Wednesday 16 September 2009

Britney Spears proves capable ringmaster of "Circus" at BOK Center, Concert review




Not long ago, in those dark days of 2007, it was conventional wisdom that Britney Spears sight have problems getting through a Rorschach test, never mind a full-scale, Las Vegas-style concert extravaganza.


And yet, there was Spears Tuesday night at Tulsa's BOK Center, performing as if all that tabloid mess had been scrubbed from the collective memory.
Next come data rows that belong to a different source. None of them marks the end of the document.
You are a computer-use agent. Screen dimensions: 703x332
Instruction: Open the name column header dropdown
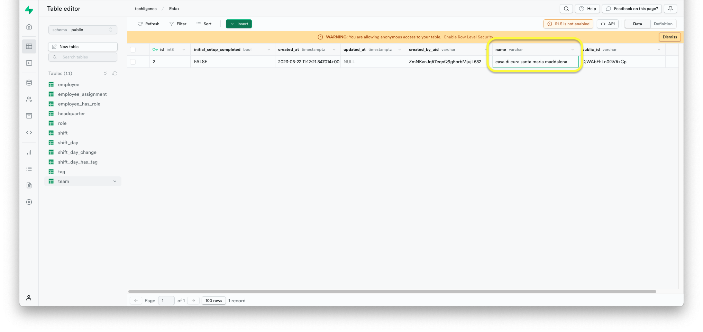(573, 49)
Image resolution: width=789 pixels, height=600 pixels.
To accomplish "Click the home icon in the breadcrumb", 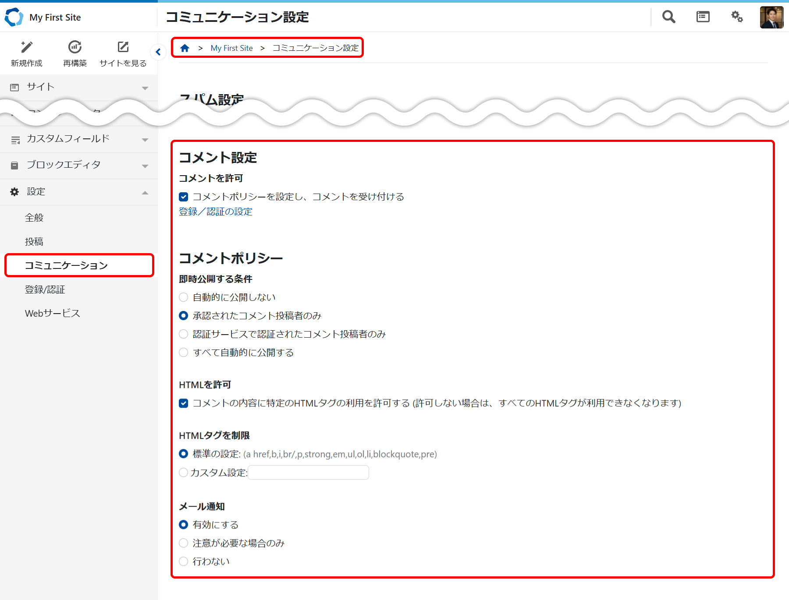I will click(x=185, y=48).
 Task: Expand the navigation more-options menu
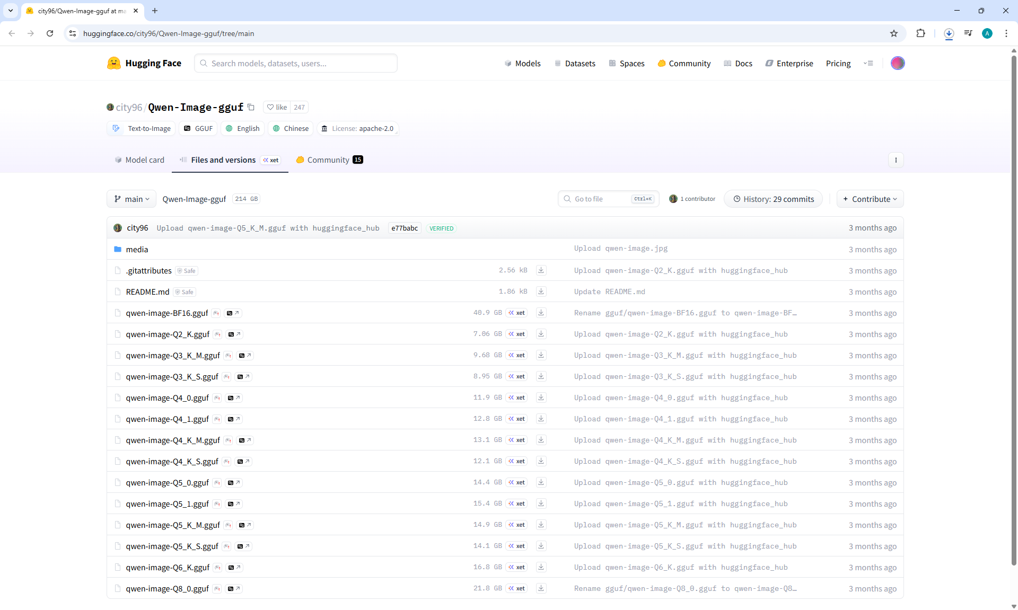[x=868, y=63]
No, she had not been magically transformed into a stunning singer, but Spears made her initial reputation as a performer, and at the BOK Center, she was performing.
Following abbreviated sets by Kristinia DeBarge and former "American Idol" champion Jordin Sparks, the Barnum & Britney lights went up, and the Big Apple Circus took to the three rings on the floor of the arena, bouncing on trampolines and spinning chrome-plated giant cubes. After all, this was "The Circus, Starring Britney Spears," so the concert began with a surplus of human feats of strength and agility before Spears, 27, descended from the rafters in an egg-shaped cage.
This was a tightly choreographed "Circus," and not just in terms of dance: the concert moved quickly and with metronomic precision. Spears danced and worked as a magician's assistant during performances of "Circus" and "Piece of Me," and acrobats spiraled from the ceiling on long silk scarves as a prelude to "Radar." Then Spears moved away from the big tent theme and into a martial arts concept piece for "Ooh Ooh Baby" and "Hot As Ice" and an elaborate bicycle routine for "Boys."
Then, just as she did during a Sept. 5 performance in Greensboro, N.C., Spears temporarily shut down all the flash and spectacle and performed a cover of Alanis Morissette's "You Oughta Know." More so than at any other time during the two-hour concert, Spears appeared to be actually singing, and her faithful rendition of "You Oughta Know" provided a refreshing realism to the set.
Having largely surprised the Tulsa crowd with the Morissette song, Spears returned to massive dance sequences with a Bollywood inspired performance of "Me Against the Music." And after emphasizing her more sexualized material such as "Freakshow," "Breathe On Me" and "Get Naked," she closed out her main set with two of her best known hits, "Toxic" and "Baby One More Time."
There would be no massive encore: Spears performed "Womanizer" before she and her dancers bowed and exited to the strains of "Circus." Call it an expectations game or grading on a curve, but for a good portion of this decade, Spears did little to inspire confidence that she could put on such a show. At this point, she is far from embarrassing herself or going through the motions as she did during that memorably shambling performance on the MTV Video Music Awards just two years ago. She looked good, was energetic and proved fully capable of being the ringmaster for this "Circus." And for the approximately 16,000 fans gathered in downtown Tulsa, that was more than enough.